++++ STORED DATA
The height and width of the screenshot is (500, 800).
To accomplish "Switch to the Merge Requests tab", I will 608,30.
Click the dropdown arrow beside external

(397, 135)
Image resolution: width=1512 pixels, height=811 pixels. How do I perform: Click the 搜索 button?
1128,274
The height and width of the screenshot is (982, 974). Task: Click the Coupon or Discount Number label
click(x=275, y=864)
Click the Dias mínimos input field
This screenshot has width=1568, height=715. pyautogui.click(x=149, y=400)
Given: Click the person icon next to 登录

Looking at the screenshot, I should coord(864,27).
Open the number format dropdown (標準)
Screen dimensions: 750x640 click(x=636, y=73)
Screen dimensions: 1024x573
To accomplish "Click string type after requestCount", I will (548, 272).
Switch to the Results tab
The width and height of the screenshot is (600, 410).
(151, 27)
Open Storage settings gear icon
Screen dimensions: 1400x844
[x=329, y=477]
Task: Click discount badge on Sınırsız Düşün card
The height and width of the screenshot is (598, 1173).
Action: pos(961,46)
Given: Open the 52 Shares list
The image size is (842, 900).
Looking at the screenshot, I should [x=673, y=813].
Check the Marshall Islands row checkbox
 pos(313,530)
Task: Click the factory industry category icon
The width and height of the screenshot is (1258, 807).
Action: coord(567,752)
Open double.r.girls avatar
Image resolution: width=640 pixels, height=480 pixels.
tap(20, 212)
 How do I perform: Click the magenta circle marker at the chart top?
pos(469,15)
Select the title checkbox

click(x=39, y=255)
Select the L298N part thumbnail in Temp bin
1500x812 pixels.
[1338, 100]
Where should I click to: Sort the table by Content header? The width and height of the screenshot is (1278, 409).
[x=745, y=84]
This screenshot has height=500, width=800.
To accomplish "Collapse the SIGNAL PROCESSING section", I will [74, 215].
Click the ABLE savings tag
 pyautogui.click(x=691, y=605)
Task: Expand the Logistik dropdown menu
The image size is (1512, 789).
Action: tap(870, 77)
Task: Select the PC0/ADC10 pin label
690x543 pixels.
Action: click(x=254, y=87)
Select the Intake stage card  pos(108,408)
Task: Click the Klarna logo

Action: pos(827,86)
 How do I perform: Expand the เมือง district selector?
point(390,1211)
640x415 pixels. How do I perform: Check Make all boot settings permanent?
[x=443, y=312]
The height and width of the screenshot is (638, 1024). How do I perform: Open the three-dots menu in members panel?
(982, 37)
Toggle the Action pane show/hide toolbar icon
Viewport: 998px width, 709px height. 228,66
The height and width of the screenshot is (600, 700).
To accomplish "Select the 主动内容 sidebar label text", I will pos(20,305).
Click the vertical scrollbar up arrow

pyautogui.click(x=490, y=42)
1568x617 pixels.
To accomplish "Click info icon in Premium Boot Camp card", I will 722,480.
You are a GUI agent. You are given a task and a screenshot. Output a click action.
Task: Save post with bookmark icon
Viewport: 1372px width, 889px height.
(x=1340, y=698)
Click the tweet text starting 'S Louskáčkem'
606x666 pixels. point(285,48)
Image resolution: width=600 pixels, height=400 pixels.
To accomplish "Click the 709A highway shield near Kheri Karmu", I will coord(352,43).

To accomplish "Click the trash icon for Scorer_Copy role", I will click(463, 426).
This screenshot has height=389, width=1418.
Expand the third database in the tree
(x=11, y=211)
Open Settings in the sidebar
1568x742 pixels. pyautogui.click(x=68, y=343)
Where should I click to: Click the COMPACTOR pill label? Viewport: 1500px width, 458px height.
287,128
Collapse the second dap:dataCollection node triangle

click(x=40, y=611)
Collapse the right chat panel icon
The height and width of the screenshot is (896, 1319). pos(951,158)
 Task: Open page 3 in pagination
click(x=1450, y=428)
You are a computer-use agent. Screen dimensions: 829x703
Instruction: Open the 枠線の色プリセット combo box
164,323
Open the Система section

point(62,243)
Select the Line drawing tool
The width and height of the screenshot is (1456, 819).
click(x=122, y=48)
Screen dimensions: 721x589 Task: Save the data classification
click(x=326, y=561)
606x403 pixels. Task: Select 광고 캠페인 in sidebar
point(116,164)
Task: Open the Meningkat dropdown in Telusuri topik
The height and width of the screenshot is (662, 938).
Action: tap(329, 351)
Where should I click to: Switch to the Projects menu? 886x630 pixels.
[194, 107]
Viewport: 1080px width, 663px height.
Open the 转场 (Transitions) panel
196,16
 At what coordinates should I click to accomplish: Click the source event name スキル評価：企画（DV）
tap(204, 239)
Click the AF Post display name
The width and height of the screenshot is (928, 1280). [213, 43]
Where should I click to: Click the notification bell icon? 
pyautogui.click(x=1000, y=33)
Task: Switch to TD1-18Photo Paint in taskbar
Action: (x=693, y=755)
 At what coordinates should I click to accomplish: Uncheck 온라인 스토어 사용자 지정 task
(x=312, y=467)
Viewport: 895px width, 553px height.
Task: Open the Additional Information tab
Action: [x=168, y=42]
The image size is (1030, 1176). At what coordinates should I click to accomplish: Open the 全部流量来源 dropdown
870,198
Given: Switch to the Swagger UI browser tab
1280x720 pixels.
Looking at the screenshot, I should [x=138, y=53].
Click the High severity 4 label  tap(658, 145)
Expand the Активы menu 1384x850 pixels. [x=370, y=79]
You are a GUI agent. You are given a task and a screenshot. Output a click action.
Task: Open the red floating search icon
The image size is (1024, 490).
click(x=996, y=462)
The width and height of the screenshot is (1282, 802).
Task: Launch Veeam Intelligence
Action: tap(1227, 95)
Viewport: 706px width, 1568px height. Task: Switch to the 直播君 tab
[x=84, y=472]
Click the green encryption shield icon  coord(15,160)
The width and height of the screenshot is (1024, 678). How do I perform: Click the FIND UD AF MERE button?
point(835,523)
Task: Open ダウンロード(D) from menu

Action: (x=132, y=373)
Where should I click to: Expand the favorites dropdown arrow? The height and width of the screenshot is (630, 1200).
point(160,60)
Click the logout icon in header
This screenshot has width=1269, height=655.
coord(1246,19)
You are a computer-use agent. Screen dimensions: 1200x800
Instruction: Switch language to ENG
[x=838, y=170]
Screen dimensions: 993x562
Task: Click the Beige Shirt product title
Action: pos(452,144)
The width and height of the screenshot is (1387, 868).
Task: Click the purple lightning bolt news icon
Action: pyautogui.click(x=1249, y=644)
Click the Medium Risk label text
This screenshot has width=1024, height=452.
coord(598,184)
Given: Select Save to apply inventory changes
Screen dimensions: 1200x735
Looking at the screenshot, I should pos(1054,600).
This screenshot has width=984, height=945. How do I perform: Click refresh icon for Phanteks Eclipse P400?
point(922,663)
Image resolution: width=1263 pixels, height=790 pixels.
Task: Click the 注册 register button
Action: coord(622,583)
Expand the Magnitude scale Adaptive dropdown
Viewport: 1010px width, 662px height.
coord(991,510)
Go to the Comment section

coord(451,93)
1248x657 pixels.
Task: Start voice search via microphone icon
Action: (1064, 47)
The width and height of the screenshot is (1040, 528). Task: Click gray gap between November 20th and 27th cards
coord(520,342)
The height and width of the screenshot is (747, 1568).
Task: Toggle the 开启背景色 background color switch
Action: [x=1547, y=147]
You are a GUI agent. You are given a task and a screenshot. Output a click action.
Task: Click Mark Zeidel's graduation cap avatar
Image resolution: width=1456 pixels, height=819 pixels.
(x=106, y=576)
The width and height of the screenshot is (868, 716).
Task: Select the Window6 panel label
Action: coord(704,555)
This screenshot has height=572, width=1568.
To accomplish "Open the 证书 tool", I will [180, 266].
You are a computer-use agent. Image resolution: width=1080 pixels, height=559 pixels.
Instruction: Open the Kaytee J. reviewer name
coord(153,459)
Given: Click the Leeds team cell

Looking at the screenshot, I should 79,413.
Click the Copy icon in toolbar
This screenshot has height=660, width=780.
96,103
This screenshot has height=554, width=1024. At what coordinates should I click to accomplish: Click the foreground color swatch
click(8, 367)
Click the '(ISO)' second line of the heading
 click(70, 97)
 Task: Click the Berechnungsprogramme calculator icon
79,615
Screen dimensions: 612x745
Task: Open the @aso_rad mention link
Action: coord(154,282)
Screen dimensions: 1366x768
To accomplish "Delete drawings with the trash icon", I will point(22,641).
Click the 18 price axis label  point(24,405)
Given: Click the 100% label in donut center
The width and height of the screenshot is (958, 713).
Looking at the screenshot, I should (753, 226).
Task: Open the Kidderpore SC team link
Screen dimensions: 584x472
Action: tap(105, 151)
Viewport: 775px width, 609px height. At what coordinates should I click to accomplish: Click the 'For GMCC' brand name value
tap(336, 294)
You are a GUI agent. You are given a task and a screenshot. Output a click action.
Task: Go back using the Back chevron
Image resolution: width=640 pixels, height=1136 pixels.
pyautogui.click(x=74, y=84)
++++++++
YOUR TASK:
Your answer should be each line from the preceding material in which the word "trash" occurs.

OUTPUT FOR THIS EXERCISE:
To accomplish "Click the trash icon for Scorer_Copy role", I will click(463, 426).
To accomplish "Delete drawings with the trash icon", I will point(22,641).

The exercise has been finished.